Building & Construction

June 9, 2026
CRU revises extrusions, rolled products growth outlooks
Written by Nicholas Bell
CRU Group cut its near-term extrusion growth outlook while lowering rolled product expectations.
CRU, parent company of AMU, lowered its forecast for 2026 US semi-fabricated aluminum consumption growth in its May Casthouse Shapes Market Outlook. Its previous outlook was published Feb. 27.
Near-term revisions
Between its February and May outlooks, CRU lowered its forecast for 2026 US semi-fabricated aluminum consumption growth to 0.4% from 2.0%.
Extrusions recorded the largest reduction in expected 2026 growth among the major product categories.
In February, CRU expected US extrusion consumption to increase 3.3% in 2026. By May, that forecast had fallen to 1.6%.
CRU’s 2026 rolled product consumption slowed to 0.7% in May’s outlook, compared to projected 2.7% growth earlier in February.
The contraction in US castings consumption deepened to a 1.5% decline from a 0.8% reduction projected in February.
Wire and cable changed slightly, with expected growth easing to 2.7% from 2.8%.
Long-term revisions
CRU’s revisions to its 2025-2030 compound annual growth rate forecasts present a different picture.
The firm lowered its long-term growth forecast for total US semi-fabricated aluminum consumption to 3.1% from 3.8%.
Rolled products recorded the largest downward revision among the major product groups, with an updated 2.6% growth forecast from 3.7% in February.
Tangentially, extrusion growth dipped to 3.5% from 3.9%, while castings moved to 3.7% from 3.9%. Wire and cable growth estimates increased to 3.7% from 3.5% over the same period.
End-market forecasts explain divergence
Extrusions
The underlying end-market forecasts help explain why the largest near-term revisions occurred in extrusions while the largest long-term revision occurred in rolled products.
For North American extrusions, where US consumption represents most regional demand, several major end markets showed slower expected growth in 2026.

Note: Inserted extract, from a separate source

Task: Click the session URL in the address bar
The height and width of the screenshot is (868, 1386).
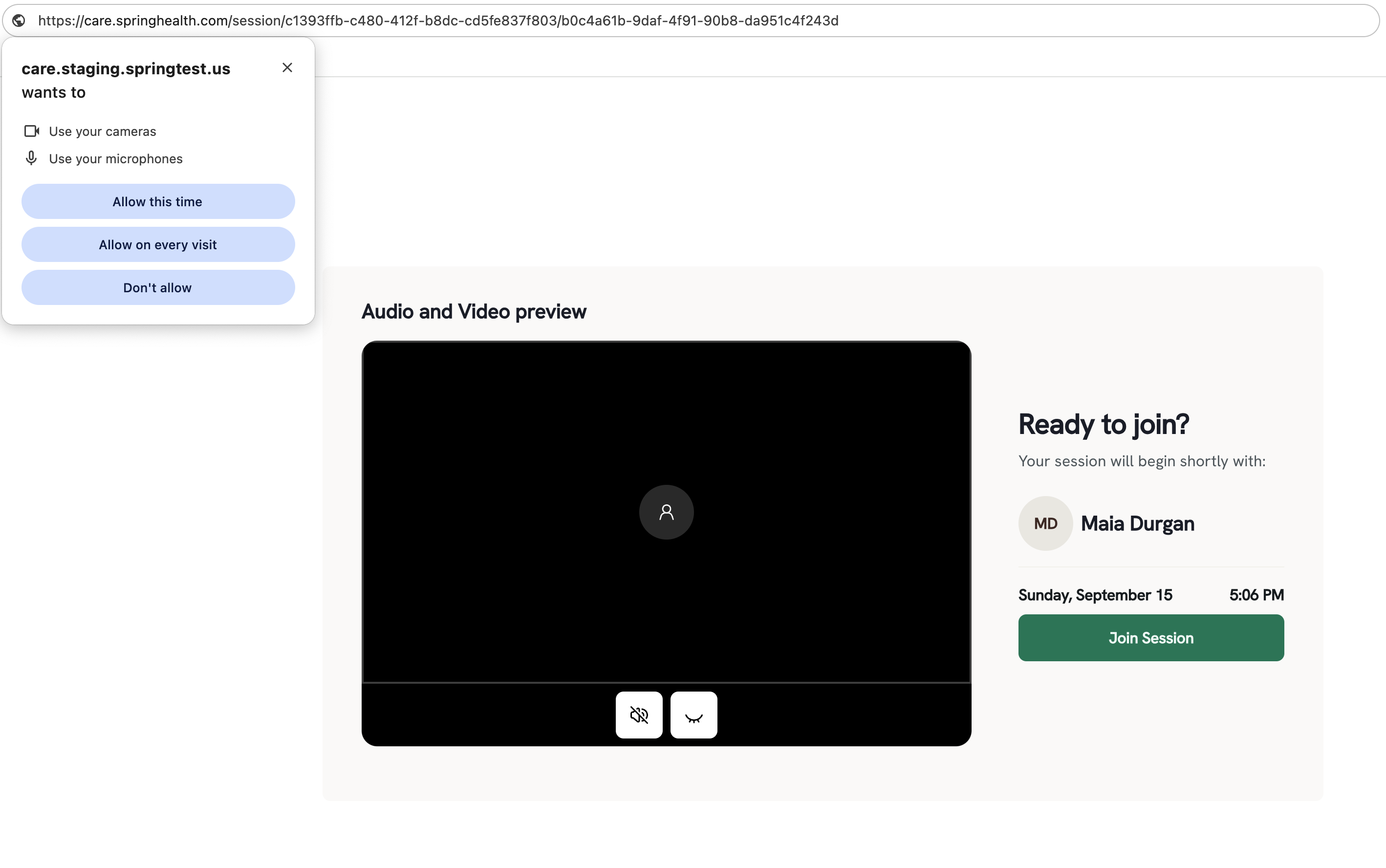Action: click(x=438, y=21)
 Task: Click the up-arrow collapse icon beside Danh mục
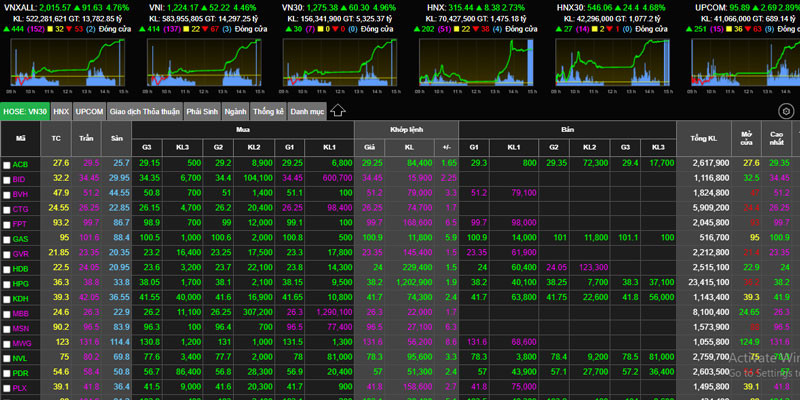click(x=337, y=111)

Construction shifted from around 1.3% growth to a slight contraction. Transportation slowed from roughly 2.6% growth to near flat year-over-year growth. Electrical applications decelerated from about 7.5% growth to about 2.4%.
Consumer durables also slowed, while machinery and equipment remained one of the stronger-performing segments for extrusion consumption.
The May outlook nevertheless continued to project growth in transportation, electrical applications, consumer durables and machinery and equipment over the longer term.
CRU’s accompanying presentation materials cited weaker light-vehicle product growth outside China, revised electric vehicle adoption assumptions and softer conditions across several consumer-oriented markets.
At the same time, the team continued to identify data center construction, electrical applications and construction activity as sources of future North American extrusion demand.
Rolled products
Although CRU reduced its long-term rolled products growth forecast, the changes varied considerably by end market.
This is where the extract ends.